This page shows how to use CIMXML as a dependency inside your own project — in particular, how to parse a model and assert on it from a unit test. Everything below uses only public API: CimXmlParser, CimDatasetGraph, and CimModelHeader. Add the dependency first (see Installation).

Parsing in your code

The parser is thread-safe for parsing, and its registry is synchronized, so a single CimXmlParser can be reused across parses. Pick the overload that matches your input — Path, InputStream, or Reader:

CimXmlParser parser = new CimXmlParser();

// From a file path (throws IOException)
CimDatasetGraph fromPath = parser.parseCimModel(Path.of("model.xml"));

// From any reader/stream (e.g. a classpath resource or in-memory string)
CimDatasetGraph fromReader = parser.parseCimModel(new StringReader(cimxml));

A JUnit 5 example

The test below parses a small full model from an in-memory string, asserts it is a full model, reads the profiles from its header, and counts the triples in the combined graph. It relies only on methods that exist on the public types, so it compiles against the published artifact.

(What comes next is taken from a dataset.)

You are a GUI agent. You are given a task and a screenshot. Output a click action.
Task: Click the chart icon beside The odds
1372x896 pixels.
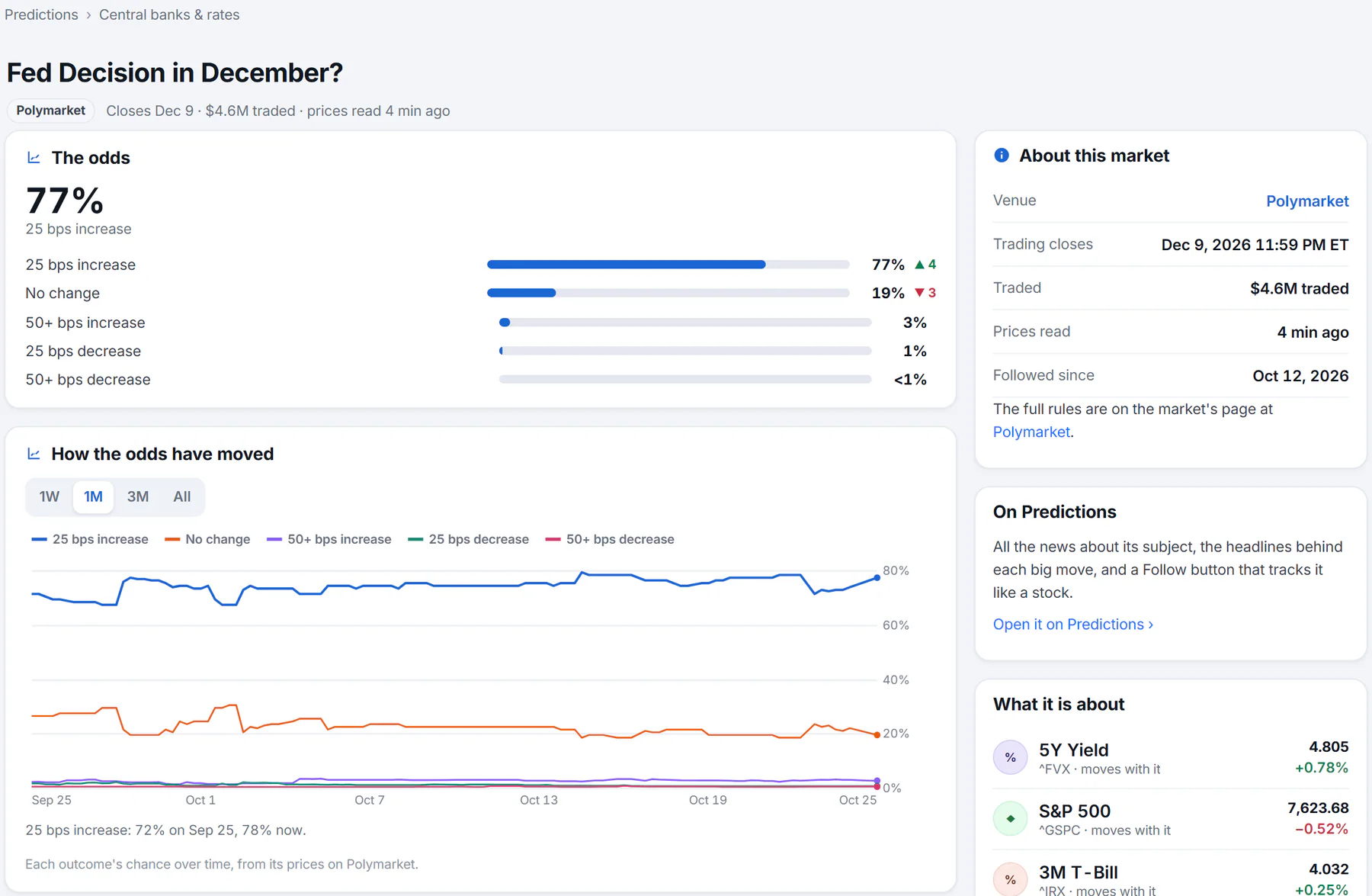(34, 158)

import de.soptim.opencgmes.cimxml.parser.CimXmlParser;
import de.soptim.opencgmes.cimxml.sparql.core.CimDatasetGraph;
import org.apache.jena.graph.Graph;
import org.apache.jena.graph.Node;
import org.junit.jupiter.api.Test;

import java.io.StringReader;
import java.util.Set;

import static org.junit.jupiter.api.Assertions.assertEquals;
import static org.junit.jupiter.api.Assertions.assertTrue;

class CimXmlParserTest {

private static final String FULL_MODEL = """
<?xml version="1.0" encoding="utf-8"?>
<rdf:RDF xmlns:cim="http://iec.ch/TC57/CIM100#"
xmlns:md="http://iec.ch/TC57/61970-552/ModelDescription/1#"
xmlns:rdf="http://www.w3.org/1999/02/22-rdf-syntax-ns#">
<md:FullModel rdf:about="urn:uuid:08984e27-811f-4042-9125-1531ae0de0f6">
<md:Model.profile>http://soptim.de/CIM/MyProfile/1.1</md:Model.profile>
</md:FullModel>
<cim:MyEquipment rdf:ID="_f67fc354-9e39-4191-a456-67537399bc48">
<cim:IdentifiedObject.name>My Custom Equipment</cim:IdentifiedObject.name>
</cim:MyEquipment>
</rdf:RDF>
""";

@Test
void parsesFullModelHeaderAndBody() {
CimXmlParser parser = new CimXmlParser();

CimDatasetGraph dataset = parser.parseCimModel(new StringReader(FULL_MODEL));

// It is a full model, not a difference model
assertTrue(dataset.isFullModel());

// The header exposes the declared profiles
var header = dataset.getModelHeader();
Node model = header.getModel();
Set<Node> profiles = header.getProfiles();
assertEquals(1, profiles.size());

// The body holds the model data; the combined graph holds header + body
Graph body = dataset.getBody();
Graph combined = dataset.fullModelToSingleGraph();

assertEquals(2, body.size()); // type + name of the equipment
assertEquals(4, combined.size()); // header (2) + body (2)
}
}
Why fullModelToSingleGraph() has four triples

The header contributes the rdf:type md:FullModel and md:Model.profile triples, and the body contributes the equipment's rdf:type and cim:IdentifiedObject.name — two plus two. This mirrors the library's own fullModelToSingleGraph test.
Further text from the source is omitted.